It is a common feature of care cases that a local authority asserts that a parent does not admit, recognise or acknowledge something or does not recognise or acknowledge the local authority’s concern about something. If the ‘thing’ is put in issue, the local authority must both prove the ‘thing’ and establish that it has the significance attributed to it by the local authority.
In short : you have to prove stuff. And you have to prove it through proper evidence.
But this week we have Presidential bundle rage in the form of Re L (here I imagine the President doing murder to an offending bundle, like those strong men of old ripping up telephone directories with their bare hands). And up and down the country next week bundles will be sacrificially burnt, shredded and quartered, in pyres outside every court in the land. With a lawyer roasting like Joan of Arc atop each one, most likely.
There was a moment late last week when this blog post was looking likely to comprise of a single three letter acronym for a well known sweary phrase – after all every word must have maximum impact, and space is at a premium.
But I am resisting. I am going to spell it out, I will spread my words liberally over the page and I shall end when I’m ready. I shall not (in this blog at least) be constrained to a single swear word or a single page of double spaced 12 point A4.
———
### Tasks for this exercise
a. Copy the stretch of the blog post on care cases from "There was a" through "at a premium.".
b. Condense the paragraph of the blog post on care cases that begins "It is a common feature of care cases" into a shorter version that keeps its main facts.
The material that follows has no connection to the blog post on care cases.

### Data below
———
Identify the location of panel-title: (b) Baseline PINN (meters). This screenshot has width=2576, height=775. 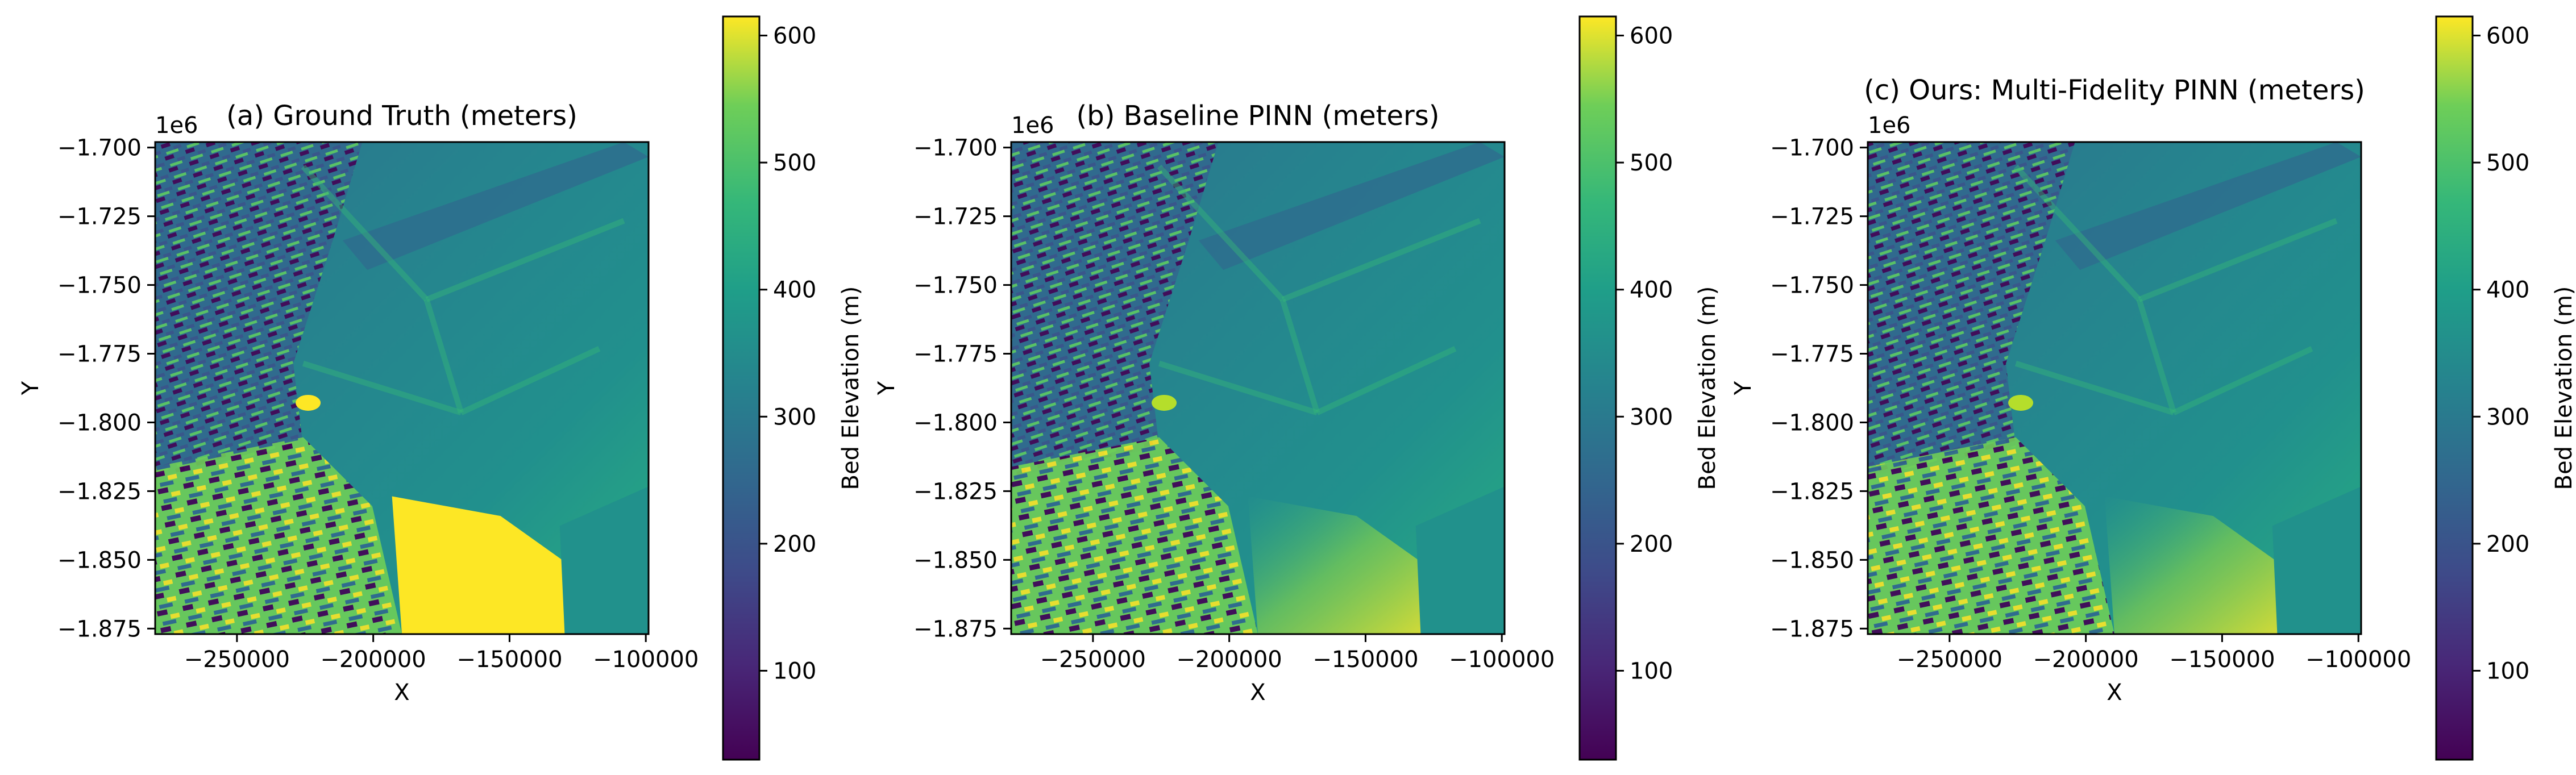
(1259, 116).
———
### Task-by-task outputs
a.
There was a moment late last week when this blog post was looking likely to comprise of a single three letter acronym for a well known sweary phrase – after all every word must have maximum impact, and space is at a premium.

b. In care cases, a local authority often claims that a parent does not admit, recognize or acknowledge something, or the authority's concern about it. If that matter is disputed, the local authority must prove it and show that it carries the significance the authority gives it.